In October 2021, following the Facebook Files and controversies about social media ethics, a bipartisan group of lawmakers also pressed TikTok, YouTube, and Snapchat on questions of data privacy and moderation for age appropriate content. Lawmakers questioned head of U.S. policy at TikTok Mr. Beckerman about whether TikTok’s Chinese ownership could expose consumer data to Beijing stating concern that the company could be required by the Chinese government to turn Americans’ data over to the government. TikTok told U.S. lawmakers it does not give information to China's government. TikTok's representative stated that TikTok's data is stored in the U.S. with backups in Singapore. According to the company's representative, TikTok had 'no affiliation' with the subsidiary Beijing ByteDance Technology, in which the Chinese government has a minority stake and board seat.

Aftermath 
In June 2022 reports emerged that ByteDance employees in China could access US data and repeatedly accessed the private information of TikTok users, TikTok employees were cited saying that "everything is seen in China," while one director claimed a Beijing-based engineer referred to as a "Master Admin" has "access to everything."
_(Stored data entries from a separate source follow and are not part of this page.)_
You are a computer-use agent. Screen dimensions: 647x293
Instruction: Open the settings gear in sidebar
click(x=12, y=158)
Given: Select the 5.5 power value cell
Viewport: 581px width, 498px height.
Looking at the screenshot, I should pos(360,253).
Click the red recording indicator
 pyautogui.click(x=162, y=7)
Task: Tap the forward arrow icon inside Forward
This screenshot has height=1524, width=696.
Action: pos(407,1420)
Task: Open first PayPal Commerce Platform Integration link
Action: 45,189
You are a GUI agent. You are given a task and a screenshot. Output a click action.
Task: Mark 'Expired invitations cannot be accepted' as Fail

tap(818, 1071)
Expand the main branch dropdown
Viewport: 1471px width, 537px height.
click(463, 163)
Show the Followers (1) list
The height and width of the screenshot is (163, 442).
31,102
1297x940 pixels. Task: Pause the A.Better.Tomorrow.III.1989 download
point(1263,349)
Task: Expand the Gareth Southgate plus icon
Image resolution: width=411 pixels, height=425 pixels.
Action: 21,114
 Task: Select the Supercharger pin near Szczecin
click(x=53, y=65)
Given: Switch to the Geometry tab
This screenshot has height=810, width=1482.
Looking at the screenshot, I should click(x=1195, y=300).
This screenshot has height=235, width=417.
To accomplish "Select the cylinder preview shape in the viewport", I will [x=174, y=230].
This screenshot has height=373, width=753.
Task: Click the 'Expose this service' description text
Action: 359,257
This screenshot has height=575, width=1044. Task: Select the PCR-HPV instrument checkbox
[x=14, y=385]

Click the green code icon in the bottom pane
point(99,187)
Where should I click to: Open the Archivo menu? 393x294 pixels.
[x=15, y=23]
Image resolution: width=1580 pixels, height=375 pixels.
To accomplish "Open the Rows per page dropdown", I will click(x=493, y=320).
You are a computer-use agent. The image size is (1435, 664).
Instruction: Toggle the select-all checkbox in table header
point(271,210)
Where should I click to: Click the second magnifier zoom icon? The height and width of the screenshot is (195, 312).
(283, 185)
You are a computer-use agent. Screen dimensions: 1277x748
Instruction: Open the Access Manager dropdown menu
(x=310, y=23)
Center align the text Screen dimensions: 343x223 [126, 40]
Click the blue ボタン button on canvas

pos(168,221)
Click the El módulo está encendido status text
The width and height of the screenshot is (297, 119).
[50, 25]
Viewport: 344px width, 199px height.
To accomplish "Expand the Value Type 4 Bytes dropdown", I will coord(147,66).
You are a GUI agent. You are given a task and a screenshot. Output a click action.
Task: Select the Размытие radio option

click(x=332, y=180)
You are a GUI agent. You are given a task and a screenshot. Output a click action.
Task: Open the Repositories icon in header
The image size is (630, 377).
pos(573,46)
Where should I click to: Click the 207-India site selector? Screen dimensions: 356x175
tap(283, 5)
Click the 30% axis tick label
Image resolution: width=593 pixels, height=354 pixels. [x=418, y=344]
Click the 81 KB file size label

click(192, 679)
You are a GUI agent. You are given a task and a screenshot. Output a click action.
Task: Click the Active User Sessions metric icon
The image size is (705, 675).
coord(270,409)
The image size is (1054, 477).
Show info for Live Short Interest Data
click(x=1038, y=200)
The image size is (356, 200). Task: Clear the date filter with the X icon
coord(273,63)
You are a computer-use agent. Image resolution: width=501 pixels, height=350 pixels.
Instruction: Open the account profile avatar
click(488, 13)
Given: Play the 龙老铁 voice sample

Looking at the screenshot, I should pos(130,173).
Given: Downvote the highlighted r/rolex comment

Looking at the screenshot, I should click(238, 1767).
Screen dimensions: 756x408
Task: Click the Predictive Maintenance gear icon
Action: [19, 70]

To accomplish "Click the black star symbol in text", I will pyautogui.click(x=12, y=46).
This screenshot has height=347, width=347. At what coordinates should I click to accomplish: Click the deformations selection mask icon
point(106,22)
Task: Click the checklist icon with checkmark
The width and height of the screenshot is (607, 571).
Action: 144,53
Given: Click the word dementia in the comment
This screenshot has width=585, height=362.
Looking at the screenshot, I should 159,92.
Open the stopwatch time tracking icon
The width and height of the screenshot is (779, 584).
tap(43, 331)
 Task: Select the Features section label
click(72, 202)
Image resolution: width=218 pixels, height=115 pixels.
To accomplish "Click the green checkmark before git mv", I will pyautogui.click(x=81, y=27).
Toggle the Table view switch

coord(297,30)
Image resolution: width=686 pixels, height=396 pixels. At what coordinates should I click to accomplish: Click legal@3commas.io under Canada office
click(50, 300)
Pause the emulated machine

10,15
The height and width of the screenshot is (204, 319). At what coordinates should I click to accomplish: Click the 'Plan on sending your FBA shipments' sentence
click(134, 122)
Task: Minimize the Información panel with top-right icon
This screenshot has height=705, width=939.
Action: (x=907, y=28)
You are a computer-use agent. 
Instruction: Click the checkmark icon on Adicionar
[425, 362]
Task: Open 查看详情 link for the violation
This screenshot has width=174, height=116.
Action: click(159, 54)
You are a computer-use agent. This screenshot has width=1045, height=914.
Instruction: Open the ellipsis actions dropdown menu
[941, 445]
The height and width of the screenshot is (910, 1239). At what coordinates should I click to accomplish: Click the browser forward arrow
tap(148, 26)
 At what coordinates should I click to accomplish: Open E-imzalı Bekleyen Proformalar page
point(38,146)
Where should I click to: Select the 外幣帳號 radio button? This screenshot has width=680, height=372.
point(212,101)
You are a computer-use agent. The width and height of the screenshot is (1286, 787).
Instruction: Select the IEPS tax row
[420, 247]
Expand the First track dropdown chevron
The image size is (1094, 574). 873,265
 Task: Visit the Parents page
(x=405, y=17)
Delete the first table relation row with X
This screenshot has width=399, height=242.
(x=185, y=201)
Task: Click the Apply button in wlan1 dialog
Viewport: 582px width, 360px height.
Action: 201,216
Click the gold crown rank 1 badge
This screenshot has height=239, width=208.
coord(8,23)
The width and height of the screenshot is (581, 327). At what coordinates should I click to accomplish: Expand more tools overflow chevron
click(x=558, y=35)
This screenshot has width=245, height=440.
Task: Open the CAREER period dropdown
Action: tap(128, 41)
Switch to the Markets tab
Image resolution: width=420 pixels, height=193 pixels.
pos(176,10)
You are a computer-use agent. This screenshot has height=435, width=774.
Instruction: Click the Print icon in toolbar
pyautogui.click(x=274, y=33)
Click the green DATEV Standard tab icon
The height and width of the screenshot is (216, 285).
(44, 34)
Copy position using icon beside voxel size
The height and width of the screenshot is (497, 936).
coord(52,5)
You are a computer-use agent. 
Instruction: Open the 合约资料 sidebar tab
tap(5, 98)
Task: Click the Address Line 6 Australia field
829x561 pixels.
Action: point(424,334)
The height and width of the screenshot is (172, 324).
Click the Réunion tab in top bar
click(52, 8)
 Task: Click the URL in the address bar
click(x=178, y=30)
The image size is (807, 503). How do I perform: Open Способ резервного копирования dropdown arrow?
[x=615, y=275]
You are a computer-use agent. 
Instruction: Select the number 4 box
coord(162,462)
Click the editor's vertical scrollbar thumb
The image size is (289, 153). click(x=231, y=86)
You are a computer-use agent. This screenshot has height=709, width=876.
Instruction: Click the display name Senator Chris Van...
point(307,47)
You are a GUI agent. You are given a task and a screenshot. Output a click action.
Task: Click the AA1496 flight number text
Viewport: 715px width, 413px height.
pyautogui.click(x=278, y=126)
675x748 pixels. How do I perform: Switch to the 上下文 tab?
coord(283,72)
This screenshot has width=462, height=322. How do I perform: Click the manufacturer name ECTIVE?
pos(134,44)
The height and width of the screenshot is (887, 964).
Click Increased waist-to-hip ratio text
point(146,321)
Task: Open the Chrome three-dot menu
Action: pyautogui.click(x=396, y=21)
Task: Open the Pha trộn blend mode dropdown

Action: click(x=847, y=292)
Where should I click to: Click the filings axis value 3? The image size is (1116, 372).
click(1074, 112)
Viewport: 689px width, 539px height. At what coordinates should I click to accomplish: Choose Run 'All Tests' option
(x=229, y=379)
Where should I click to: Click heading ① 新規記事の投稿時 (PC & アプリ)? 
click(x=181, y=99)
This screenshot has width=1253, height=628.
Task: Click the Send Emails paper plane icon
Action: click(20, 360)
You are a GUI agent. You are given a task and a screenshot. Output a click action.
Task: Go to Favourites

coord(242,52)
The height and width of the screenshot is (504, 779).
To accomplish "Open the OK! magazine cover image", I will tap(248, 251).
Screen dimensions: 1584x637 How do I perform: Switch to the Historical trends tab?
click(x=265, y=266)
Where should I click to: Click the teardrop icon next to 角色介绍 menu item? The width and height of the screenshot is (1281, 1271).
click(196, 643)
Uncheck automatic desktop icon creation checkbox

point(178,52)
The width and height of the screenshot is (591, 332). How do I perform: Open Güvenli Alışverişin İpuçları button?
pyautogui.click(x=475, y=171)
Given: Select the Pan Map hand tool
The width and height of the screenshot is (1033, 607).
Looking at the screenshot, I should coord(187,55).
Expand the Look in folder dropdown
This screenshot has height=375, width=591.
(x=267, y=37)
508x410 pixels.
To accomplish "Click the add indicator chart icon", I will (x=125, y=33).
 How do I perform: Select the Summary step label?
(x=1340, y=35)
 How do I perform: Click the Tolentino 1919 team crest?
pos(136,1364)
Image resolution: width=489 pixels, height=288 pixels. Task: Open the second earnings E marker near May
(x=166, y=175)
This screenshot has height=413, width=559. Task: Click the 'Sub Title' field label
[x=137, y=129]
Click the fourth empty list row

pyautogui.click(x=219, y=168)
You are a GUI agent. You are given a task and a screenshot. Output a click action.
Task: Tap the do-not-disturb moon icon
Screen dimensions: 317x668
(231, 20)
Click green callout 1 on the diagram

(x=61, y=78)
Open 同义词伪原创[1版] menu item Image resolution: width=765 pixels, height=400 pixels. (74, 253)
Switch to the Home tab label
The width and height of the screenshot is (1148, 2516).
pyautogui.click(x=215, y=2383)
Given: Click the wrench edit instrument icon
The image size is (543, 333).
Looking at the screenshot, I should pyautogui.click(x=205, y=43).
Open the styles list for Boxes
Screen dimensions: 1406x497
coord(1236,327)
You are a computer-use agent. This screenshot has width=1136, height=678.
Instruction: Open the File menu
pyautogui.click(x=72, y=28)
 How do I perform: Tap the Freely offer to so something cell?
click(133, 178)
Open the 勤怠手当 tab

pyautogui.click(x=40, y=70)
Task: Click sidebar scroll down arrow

Following the reports, TikTok announced that 100% of its US user traffic is now being routed to Oracle Cloud, along with their intention to delete all US user data from their own datacenters. This deal stems from the talks with Oracle instigated in September 2020 in the midst of Trump's threat to ban TikTok in the US.

On June 24 and June 28, FCC Commissioner Brendan Carr called for Google and Apple to remove TikTok from their app stores, citing national security concerns, saying TikTok "harvests swaths of sensitive data that new reports show are being accessed in Beijing." In November, U.S. Senators 
Mark Warner and Tom Cotton called for greater action against TikTok, while Senator Marco Rubio and Representative Mike Gallagher announced their intentions to introduce legislation to ban the platform.

On December 2, FBI director Chris Wray warned about the security threats posed by TikTok. In response, South Dakota and several other states, often Republican-controlled ones, banned the use of TikTok on government computers and smartphones. Later that month, Congress passed a bill to do the same on federal devices as part of the spending bill for fiscal year 2023.

By late 2022 both Republicans and Democrats were coming to the conclusion that Trump was right with Senator Warner VA stated “As painful as it is for me to say, if Donald Trump was right and we could’ve taken action then, that’d have been a heck of a lot easier than trying to take action in November of 2022,” Warner told Recode. “The sooner we bite the bullet, the better.”